The average TPS recipient has been in the US for 18 years. In North and South Carolina, where more than 18,600 TPS recipients live, these immigrants have bought homes, raised American-born children, and have made themselves a critical part of South Carolina’s workforce and economy.
But being their status is temporary, they have no pathway to permanent citizenship, which means, on average, TPS recipients have lived nearly 20 years under the constant threat of deportation.
And others are in the same situation. There are 1.8 million undocumented workers upon whom America’s economy depends everyday. Among them are 600,000 Dreamers, young people who arrived as undocumented children, 200,000 of whom served our nation as essential workers during the pandemic. 97 percent of Dreamers are either in school or the workforce, but only able to work and study without fear of deportation under the Deferred Action for Childhood Arrivals (DACA) program – a stopgap policy preventing deportation until they have a pathway citizenship – which a federal judge ruled unconstitutional last month.
Immigrants also comprise almost 40 percent of the laborers on South Carolina farms. While most have been here for years, they, too, live under constant threat of deportation, rendering both farmers and laborers unable to plan for even the next year and bringing incredible instability to our state’s farming and agriculture industries.

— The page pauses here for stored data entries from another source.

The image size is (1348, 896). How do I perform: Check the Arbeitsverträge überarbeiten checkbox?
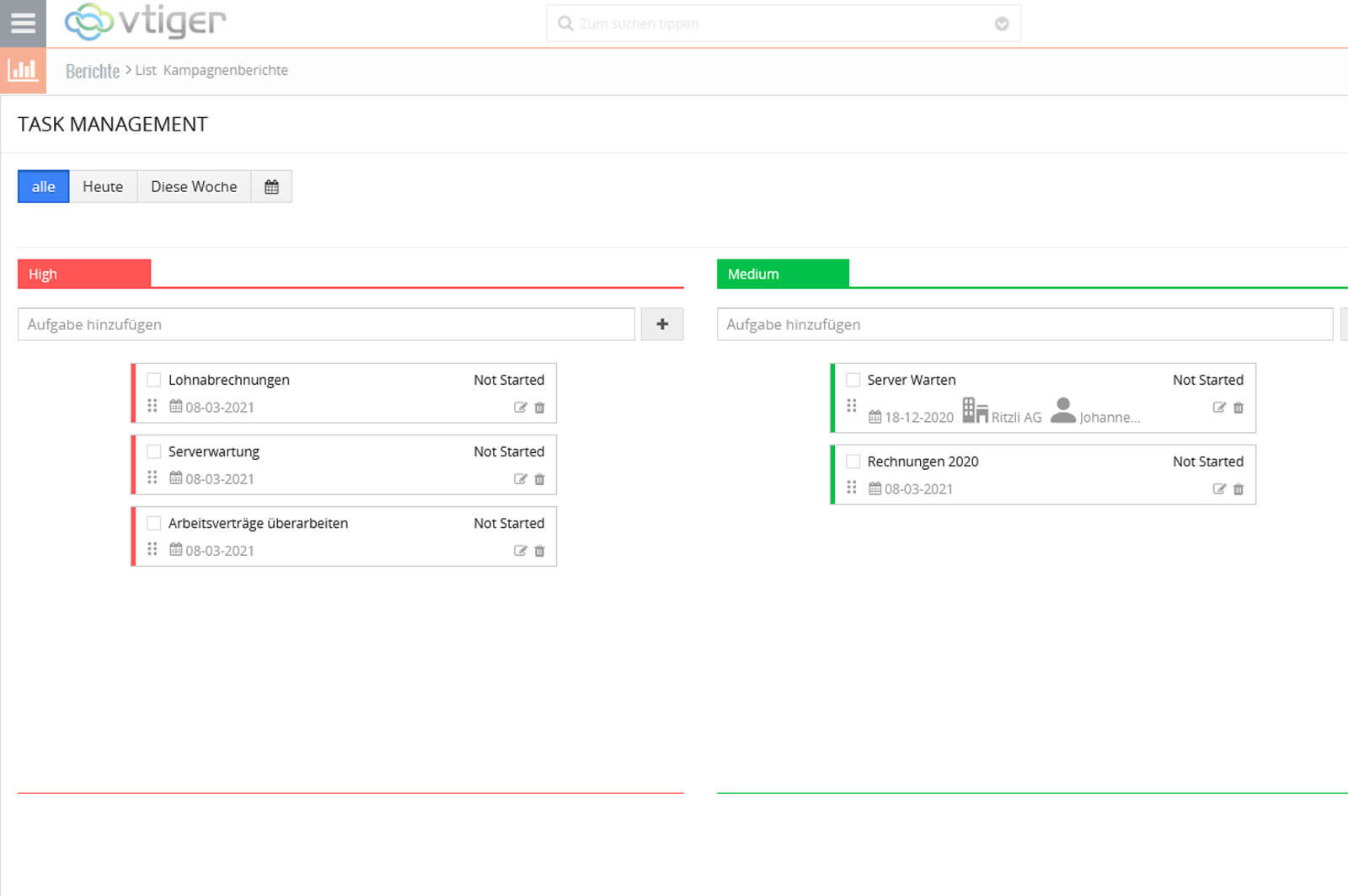(x=154, y=523)
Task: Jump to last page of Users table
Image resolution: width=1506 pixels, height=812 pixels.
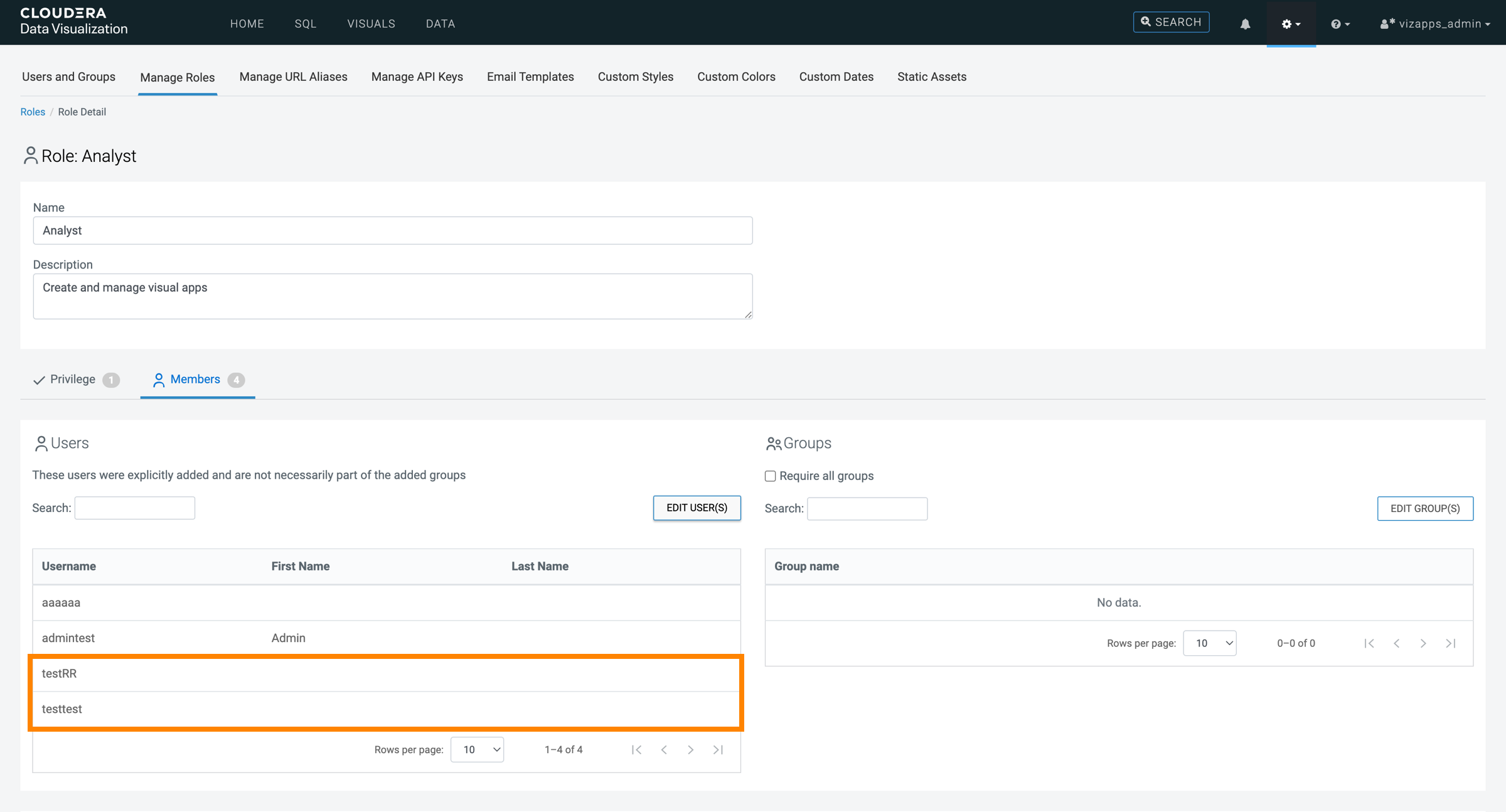Action: 718,749
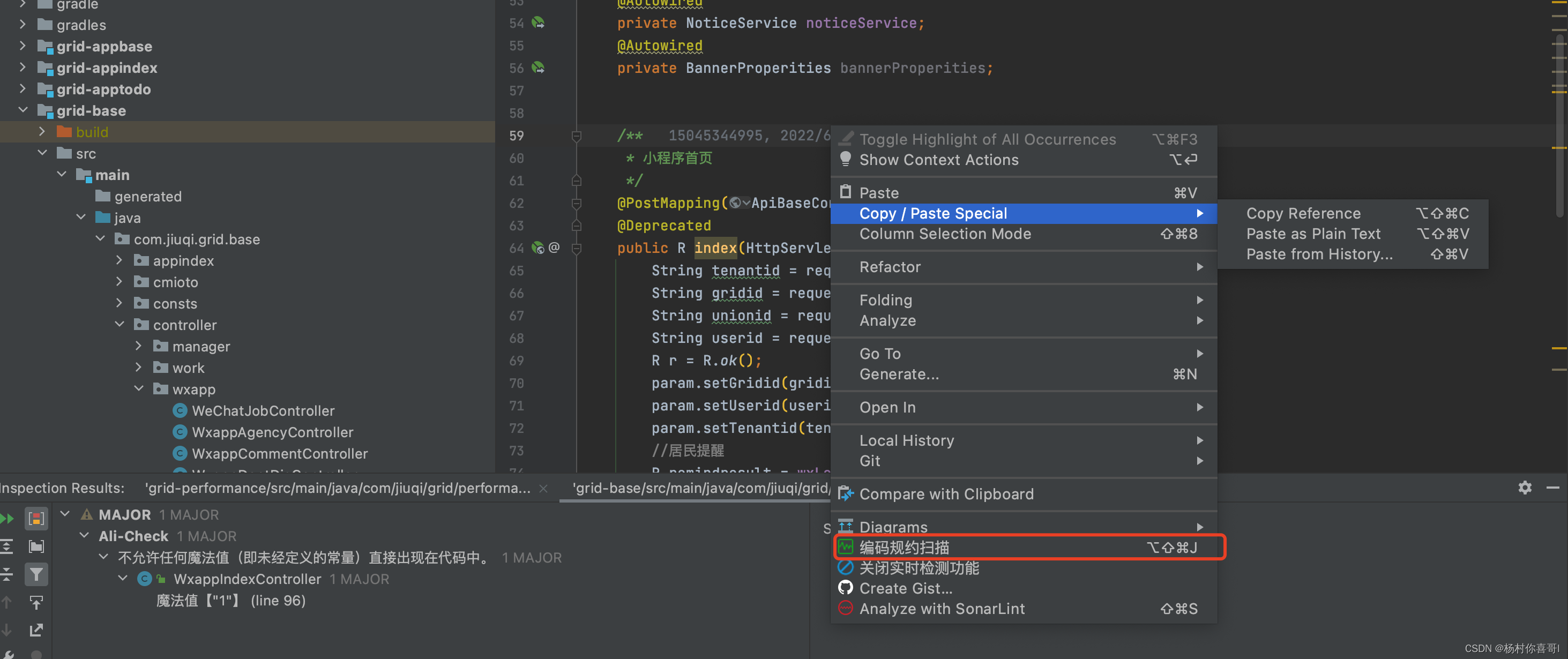Click the rerun inspection green arrows icon
Viewport: 1568px width, 659px height.
pyautogui.click(x=8, y=519)
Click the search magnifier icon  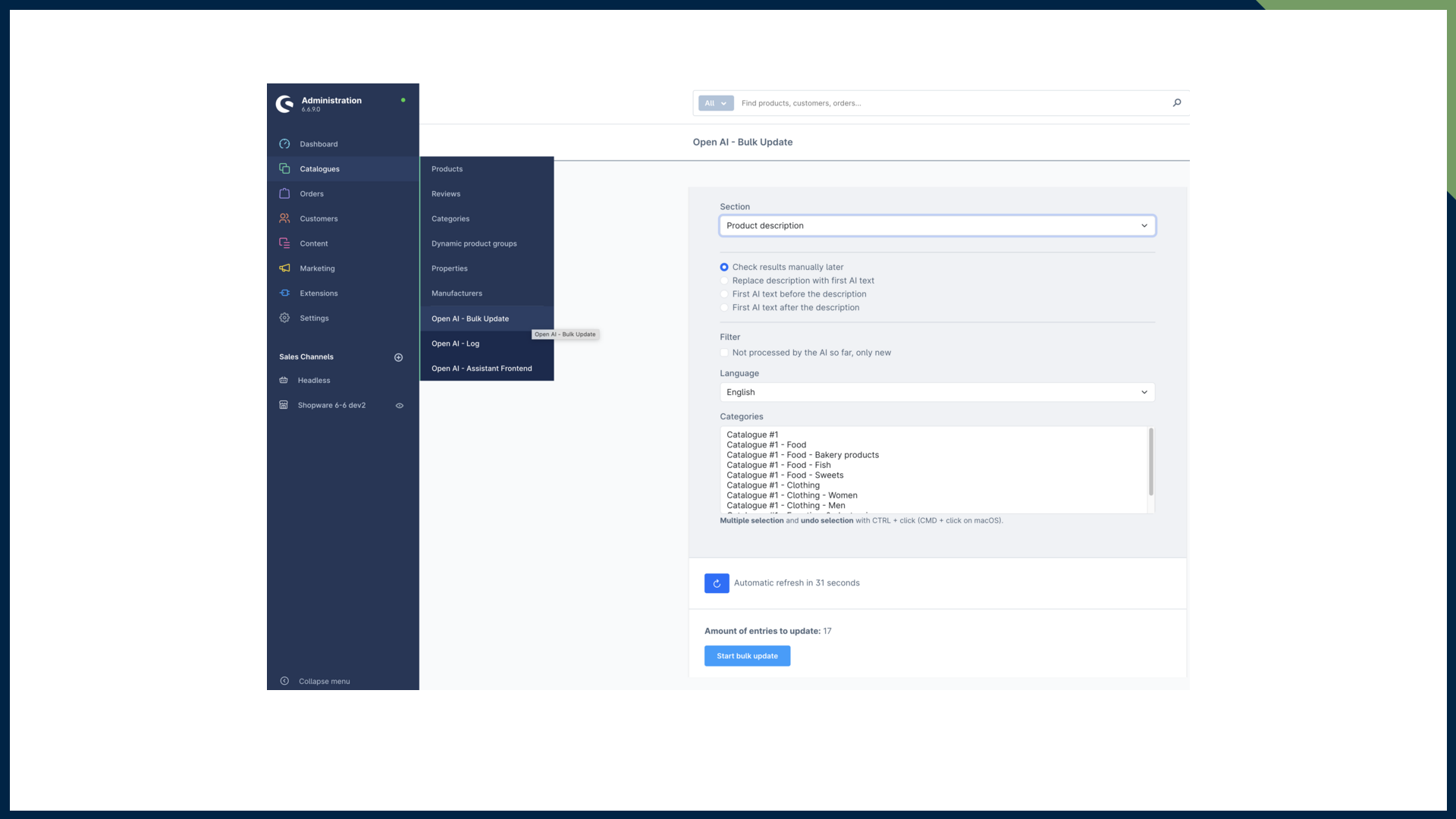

But there are solutions that would strengthen our economy and stabilize our labor market that Congress can pursue under the upcoming reconciliation process. While some in Congress argue that the budget reconciliation package is not the place for immigration reform, we would point out that the projected exponential increases in federal tax revenues generated by these immigration provisions qualifies them for inclusion in the budget package.
Another objection comes from lawmakers who believe in these immigration reforms, but recoil at the prospect of using reconciliation, because they see it as a partisan process driven by the Democrat-controlled Senate. Others support immigration reforms but not the cost of the overall bill.
South Carolinians don’t have the luxury of nitpicking over the process. Our employers need a pathway to citizenship for TPS recipients, Dreamers, undocumented farmworkers and their immediate families now.
We recently spoke at a three-city summit hosted by the American Business Immigration Coalition and theSouth Carolina Small Business Chamber of Commerce, highlighting the crucial contributions of immigrant entrepreneurs and workers to our state, which is facing a labor shortage across industries. South Carolina’s immigrants have created more than 25,000 new businesses and generate more than $720 million dollars in business revenue, in addition to the billions of dollars they contribute to the South Carolina economy every year.
Supporting these solutions through the reconciliation process should be a no-brainer, especially for senators representing states where prosperity hinges on immigrants in its workforce.
South Carolina’s economic interests must prevail. We need a stable workforce, and that cannot happen while thousands face impending deportation. As these reforms could ignite a much-needed economic explosion in South Carolina, we call on Sens. Graham and Scott to help usher in the recovery our state so badly needs by supporting passage of these policies during the reconciliation process ahead.
South Carolina can’t afford for them not to.
Mayra Gallo, a Greenville resident, was born in Venezuela and is the owner of two restaurants. Iskra C. Perez, of Charleston, was born in Cuba and is the founder and CEO of a South Carolina-based accounting firm.